• [STUDY TEXT]

* * *

Another topic previously covered by one of our blogs back in November 2015.

Recently, the question has been raised in certain quarters as to whether or not sanctions-related wording should be prohibited by UCP and within documentary credits.

In this instance, it is worthwhile referring to the ICC Guidance Paper on the use of Sanction Clauses released in 2014 (ICC Banking Commission Document No. 470/1238).

Section 1.2 states that the need for sanctions is a political matter outside the realm of the ICC and that the enforceability of sanctions is a question to be decided by courts, national regulators or administrative agencies; it is not an issue that can be addressed by rules of banking practice such as ICC rules. Accordingly, ICC rules do not address how sanctions should be interpreted or their impact on the trade finance-related instrument in which they are incorporated.

As further stated in this Guidance Paper, it is recommended that banks should refrain from issuing trade finance-related instruments that include sanctions clauses that purport to impose restrictions beyond, or conflict with, the applicable statutory or regulatory requirements.

Another issue that has been raised is the possibility for sanctions to be included within the force majeure article of UCP (currently UCP 600 article 36). However, it is worth bearing in mind that, regardless of inclusion or not, applicable law will always have predominance over UCP.

The fact is that sanctions have no relationship with force majeure events. They are not acts of god but regulatory imposed conditions (similar to injunctions) and would have to be dealt with separately from force majeure.

* * *

• [SOURCE INFORMATION]
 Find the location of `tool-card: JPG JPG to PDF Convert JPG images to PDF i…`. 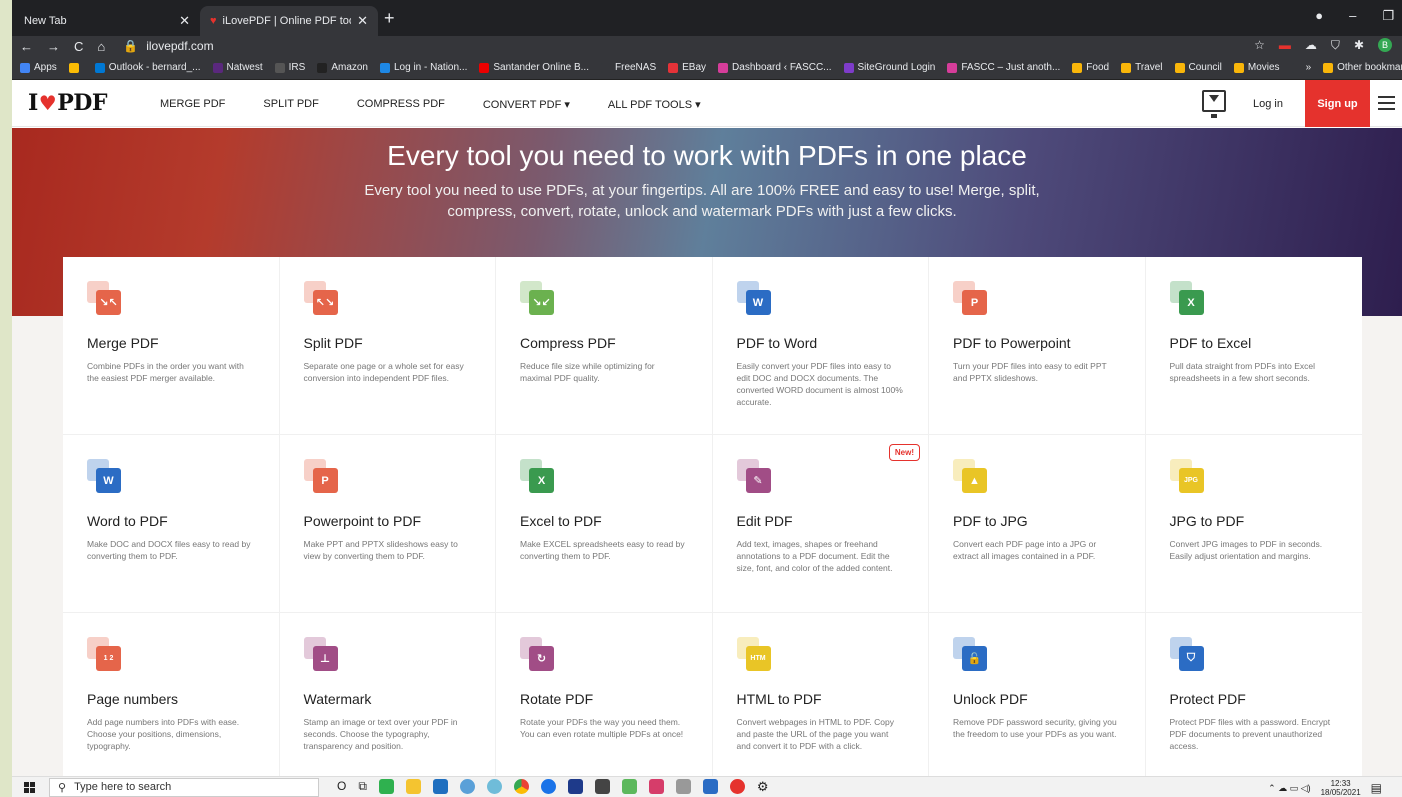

* * *

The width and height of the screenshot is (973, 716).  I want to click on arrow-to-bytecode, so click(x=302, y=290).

* * *

• [EXERCISE 1]
For each statement, say yes or no depending on whether the text on sanctions clauses agrees, and quote the words that decide it: (a) ICC rules address how sanctions should be interpreted; (b) the ICC Guidance Paper on the use of Sanction Clauses was released in 2014; (c) sanctions count as force majeure events.
• [EXERCISE 2]
Reproduce word for word the passage of the text on sanctions clauses that begins at the words "Another issue that" and ends after the words "from force majeure.".
Use only the text on sanctions clauses.

• [EXERCISE RESPONSE 1]
(a) No: "ICC rules do not address how sanctions should be interpreted"
(b) Yes: "the ICC Guidance Paper on the use of Sanction Clauses released in 2014"
(c) No: "sanctions have no relationship with force majeure events"

• [EXERCISE RESPONSE 2]
Another issue that has been raised is the possibility for sanctions to be included within the force majeure article of UCP (currently UCP 600 article 36). However, it is worth bearing in mind that, regardless of inclusion or not, applicable law will always have predominance over UCP.

The fact is that sanctions have no relationship with force majeure events. They are not acts of god but regulatory imposed conditions (similar to injunctions) and would have to be dealt with separately from force majeure.